What the task asks: Report each line of the entries that includes "computer" by copying it.

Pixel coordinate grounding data

**********

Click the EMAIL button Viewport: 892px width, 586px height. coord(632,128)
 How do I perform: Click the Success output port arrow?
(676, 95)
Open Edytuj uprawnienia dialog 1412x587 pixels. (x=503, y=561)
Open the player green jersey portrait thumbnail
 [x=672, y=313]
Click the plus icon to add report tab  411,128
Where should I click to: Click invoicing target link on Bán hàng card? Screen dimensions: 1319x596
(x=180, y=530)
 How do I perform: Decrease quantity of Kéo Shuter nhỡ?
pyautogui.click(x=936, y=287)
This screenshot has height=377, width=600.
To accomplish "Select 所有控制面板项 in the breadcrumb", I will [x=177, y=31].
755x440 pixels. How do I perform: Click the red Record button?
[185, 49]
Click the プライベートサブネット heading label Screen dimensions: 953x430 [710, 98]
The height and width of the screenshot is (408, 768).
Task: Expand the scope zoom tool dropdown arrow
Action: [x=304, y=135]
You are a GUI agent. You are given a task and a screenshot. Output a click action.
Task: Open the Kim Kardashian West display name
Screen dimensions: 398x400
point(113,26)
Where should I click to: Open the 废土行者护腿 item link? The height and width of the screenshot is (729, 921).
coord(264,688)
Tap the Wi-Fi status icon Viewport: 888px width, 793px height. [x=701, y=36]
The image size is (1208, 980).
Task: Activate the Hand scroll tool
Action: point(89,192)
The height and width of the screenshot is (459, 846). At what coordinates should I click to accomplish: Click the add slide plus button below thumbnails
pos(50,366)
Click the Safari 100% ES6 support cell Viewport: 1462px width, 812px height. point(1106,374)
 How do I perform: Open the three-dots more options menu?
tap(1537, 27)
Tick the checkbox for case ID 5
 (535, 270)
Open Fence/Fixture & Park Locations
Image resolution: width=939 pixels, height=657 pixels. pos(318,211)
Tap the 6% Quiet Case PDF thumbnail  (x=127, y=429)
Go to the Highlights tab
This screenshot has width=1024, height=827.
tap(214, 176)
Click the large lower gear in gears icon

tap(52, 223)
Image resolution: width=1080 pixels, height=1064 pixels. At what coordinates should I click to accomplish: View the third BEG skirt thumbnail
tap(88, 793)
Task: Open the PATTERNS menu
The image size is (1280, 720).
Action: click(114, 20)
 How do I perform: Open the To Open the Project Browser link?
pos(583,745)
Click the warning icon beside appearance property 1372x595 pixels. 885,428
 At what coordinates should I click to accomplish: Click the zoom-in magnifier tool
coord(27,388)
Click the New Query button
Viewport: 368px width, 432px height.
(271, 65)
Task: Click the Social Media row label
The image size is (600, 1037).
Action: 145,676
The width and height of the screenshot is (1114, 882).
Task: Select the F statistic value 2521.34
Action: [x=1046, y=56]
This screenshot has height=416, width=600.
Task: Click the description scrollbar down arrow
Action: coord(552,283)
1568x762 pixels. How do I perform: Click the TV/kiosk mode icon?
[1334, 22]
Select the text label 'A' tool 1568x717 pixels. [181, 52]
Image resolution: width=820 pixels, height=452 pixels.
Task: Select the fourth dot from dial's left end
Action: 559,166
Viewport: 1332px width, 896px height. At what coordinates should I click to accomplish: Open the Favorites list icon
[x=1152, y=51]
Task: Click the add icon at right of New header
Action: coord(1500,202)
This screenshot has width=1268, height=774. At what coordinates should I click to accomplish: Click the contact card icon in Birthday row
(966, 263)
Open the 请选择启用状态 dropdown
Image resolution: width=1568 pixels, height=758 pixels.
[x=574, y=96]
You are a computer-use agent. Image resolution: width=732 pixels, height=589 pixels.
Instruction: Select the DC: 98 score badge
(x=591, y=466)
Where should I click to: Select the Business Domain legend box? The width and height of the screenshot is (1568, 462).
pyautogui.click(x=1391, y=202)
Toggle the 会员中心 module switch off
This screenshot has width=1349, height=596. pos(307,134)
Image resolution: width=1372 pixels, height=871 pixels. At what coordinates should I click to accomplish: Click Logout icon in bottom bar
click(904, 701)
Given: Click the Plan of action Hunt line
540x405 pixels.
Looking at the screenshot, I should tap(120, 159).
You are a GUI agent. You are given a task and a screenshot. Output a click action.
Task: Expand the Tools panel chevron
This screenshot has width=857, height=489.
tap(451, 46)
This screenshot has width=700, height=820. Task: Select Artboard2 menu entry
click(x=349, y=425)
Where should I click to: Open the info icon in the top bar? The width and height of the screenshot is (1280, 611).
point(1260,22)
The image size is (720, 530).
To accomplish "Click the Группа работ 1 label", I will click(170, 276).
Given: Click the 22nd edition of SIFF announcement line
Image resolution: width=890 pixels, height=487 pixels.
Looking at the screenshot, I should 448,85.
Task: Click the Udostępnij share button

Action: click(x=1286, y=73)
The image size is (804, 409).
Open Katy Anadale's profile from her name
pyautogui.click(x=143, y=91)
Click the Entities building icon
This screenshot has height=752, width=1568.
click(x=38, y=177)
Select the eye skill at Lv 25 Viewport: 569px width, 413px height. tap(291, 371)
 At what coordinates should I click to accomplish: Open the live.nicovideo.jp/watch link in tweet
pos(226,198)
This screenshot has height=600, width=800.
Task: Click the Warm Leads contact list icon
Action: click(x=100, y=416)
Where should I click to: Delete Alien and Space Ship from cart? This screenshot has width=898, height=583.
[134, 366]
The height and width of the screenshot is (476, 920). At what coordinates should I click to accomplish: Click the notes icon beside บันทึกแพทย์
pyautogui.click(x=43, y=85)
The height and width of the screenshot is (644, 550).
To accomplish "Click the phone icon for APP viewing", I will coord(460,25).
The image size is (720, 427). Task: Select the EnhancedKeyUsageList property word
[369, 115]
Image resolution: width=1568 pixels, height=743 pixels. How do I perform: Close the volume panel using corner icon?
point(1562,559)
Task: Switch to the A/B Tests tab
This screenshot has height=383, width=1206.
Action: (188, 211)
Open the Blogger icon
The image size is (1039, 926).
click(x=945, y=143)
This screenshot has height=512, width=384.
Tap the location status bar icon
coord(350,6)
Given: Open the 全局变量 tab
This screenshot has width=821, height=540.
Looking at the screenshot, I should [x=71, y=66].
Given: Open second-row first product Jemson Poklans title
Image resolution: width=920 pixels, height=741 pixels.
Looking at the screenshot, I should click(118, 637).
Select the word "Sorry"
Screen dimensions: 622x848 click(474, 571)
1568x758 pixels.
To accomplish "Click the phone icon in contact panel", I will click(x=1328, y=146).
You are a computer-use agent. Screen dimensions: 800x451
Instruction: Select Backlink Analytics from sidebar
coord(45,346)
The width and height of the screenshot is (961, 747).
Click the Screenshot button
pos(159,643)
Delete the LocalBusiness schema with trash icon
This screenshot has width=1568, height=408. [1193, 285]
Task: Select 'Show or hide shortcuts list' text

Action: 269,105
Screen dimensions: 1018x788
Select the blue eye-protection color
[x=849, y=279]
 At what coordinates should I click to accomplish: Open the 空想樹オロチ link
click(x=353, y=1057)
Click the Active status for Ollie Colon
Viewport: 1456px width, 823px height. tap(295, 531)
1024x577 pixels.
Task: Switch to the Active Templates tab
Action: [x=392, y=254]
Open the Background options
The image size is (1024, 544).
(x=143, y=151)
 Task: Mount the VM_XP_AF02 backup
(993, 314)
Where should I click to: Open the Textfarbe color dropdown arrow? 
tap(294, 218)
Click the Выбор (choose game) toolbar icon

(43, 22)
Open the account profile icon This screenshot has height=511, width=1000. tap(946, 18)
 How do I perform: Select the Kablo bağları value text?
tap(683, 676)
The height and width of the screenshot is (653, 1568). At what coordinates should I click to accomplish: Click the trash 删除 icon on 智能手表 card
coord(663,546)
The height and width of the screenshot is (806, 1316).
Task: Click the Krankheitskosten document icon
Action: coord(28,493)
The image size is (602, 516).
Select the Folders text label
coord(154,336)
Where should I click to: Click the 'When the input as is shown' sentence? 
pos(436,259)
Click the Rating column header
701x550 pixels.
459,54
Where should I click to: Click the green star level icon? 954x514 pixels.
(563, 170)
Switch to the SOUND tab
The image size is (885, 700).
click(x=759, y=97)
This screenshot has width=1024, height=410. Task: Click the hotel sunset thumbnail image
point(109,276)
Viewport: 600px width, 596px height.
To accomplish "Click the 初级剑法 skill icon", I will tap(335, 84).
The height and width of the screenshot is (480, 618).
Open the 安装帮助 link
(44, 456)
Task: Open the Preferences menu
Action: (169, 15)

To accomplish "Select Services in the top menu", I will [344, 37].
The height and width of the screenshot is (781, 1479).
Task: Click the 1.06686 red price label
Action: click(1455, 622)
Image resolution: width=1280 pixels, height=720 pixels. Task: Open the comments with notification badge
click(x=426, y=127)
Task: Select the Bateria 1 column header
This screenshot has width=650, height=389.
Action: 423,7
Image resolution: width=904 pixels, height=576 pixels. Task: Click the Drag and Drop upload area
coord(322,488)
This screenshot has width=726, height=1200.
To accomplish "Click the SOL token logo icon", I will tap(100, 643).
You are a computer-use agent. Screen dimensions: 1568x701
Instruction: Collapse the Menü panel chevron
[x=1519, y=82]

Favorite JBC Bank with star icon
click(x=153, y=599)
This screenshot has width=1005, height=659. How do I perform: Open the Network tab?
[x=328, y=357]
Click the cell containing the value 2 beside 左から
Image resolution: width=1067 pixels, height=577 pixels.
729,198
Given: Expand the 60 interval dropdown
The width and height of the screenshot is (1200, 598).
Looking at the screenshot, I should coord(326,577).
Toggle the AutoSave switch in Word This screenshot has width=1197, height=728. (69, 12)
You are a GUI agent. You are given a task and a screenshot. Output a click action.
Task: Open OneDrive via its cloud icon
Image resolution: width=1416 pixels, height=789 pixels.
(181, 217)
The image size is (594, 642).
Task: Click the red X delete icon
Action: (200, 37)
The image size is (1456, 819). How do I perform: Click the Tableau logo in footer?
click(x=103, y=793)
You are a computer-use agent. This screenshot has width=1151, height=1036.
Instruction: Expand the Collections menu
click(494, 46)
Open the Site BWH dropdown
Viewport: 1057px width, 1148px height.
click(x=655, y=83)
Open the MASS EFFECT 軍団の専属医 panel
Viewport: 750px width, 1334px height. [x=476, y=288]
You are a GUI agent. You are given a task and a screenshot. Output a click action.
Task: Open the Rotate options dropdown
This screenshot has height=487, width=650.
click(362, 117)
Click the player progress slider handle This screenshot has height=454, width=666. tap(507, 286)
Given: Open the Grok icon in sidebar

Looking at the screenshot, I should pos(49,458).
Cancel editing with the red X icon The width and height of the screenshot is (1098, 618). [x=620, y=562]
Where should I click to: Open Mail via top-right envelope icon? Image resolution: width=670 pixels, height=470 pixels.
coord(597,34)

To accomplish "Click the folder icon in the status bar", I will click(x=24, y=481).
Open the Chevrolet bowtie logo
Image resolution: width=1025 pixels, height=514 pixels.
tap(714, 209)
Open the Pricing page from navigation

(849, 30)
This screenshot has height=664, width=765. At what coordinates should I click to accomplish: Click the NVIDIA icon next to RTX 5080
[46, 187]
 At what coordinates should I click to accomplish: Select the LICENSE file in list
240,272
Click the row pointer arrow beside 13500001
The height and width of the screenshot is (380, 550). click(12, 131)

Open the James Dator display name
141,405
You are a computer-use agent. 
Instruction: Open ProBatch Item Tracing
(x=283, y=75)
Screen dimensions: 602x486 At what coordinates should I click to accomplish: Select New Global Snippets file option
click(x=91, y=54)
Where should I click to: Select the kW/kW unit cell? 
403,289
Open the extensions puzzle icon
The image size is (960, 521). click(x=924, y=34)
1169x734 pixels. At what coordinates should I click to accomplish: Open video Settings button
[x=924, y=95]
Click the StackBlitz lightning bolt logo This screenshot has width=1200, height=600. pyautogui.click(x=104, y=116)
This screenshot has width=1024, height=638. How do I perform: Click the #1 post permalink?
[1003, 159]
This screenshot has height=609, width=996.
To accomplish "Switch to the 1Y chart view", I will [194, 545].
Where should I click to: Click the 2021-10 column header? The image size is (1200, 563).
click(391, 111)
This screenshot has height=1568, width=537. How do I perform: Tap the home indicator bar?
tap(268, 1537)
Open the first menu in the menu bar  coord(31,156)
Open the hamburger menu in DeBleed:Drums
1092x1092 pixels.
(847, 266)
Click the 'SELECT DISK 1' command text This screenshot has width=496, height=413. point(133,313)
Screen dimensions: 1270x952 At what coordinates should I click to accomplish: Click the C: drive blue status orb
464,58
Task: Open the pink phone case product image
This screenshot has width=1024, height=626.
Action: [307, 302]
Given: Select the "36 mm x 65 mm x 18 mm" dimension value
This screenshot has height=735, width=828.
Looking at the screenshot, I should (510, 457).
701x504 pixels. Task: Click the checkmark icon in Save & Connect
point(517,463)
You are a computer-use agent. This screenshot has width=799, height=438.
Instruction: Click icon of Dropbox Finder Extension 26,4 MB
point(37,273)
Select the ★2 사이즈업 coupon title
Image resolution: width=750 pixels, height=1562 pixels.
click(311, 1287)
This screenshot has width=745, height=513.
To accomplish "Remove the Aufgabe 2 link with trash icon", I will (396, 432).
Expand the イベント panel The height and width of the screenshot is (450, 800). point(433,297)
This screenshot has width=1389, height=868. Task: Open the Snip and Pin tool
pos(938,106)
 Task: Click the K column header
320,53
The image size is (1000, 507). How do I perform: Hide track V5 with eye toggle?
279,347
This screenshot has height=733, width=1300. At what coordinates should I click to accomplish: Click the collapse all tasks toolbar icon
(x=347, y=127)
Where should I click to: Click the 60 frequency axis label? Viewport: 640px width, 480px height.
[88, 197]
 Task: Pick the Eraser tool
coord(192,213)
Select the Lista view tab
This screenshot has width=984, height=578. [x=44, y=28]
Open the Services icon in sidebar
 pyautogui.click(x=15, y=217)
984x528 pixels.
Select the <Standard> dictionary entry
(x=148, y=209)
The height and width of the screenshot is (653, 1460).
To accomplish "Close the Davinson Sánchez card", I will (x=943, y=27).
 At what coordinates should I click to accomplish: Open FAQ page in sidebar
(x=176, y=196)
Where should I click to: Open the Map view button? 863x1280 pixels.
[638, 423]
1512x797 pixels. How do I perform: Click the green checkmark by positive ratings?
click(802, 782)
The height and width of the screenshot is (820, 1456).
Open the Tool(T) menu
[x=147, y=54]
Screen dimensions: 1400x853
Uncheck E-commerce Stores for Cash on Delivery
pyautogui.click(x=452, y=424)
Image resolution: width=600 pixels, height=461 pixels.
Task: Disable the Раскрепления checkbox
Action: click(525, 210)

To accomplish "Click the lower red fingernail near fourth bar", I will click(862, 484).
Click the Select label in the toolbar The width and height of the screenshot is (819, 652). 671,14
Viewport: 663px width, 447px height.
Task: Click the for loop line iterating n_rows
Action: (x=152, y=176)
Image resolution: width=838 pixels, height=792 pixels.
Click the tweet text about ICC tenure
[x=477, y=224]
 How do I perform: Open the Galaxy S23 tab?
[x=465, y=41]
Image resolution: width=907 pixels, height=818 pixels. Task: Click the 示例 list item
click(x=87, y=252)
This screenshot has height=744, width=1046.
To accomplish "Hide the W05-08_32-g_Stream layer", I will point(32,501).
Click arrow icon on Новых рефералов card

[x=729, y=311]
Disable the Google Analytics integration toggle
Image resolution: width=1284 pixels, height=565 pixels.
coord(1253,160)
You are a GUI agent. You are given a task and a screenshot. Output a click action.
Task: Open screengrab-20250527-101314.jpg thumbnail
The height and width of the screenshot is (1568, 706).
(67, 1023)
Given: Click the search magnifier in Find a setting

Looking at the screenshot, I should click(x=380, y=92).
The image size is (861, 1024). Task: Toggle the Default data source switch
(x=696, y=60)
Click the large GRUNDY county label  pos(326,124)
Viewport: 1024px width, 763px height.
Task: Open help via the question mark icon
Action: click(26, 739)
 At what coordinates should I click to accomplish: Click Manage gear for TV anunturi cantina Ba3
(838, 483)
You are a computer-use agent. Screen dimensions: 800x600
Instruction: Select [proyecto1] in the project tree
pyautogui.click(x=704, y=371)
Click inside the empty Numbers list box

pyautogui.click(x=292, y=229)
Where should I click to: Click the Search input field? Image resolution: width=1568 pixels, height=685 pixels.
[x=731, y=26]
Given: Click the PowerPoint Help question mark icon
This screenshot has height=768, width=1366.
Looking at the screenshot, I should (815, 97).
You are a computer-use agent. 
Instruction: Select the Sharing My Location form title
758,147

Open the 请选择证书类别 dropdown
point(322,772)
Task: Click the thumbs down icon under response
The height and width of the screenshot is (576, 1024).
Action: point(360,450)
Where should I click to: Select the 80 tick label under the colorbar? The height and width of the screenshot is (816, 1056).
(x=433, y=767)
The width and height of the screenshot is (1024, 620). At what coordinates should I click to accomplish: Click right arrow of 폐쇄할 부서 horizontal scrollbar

**********

Final answer:
You are a computer-use agent. Image resolution: width=732 pixels, height=589 pixels.
You are a computer-use agent. Screen dimensions: 800x451
You are a computer-use agent. Screen dimensions: 1568x701
You are a computer-use agent. This screenshot has width=1151, height=1036.
You are a computer-use agent. 
You are a computer-use agent. This screenshot has width=799, height=438.
You are a computer-use agent. Screen dimensions: 800x600
You are a computer-use agent. 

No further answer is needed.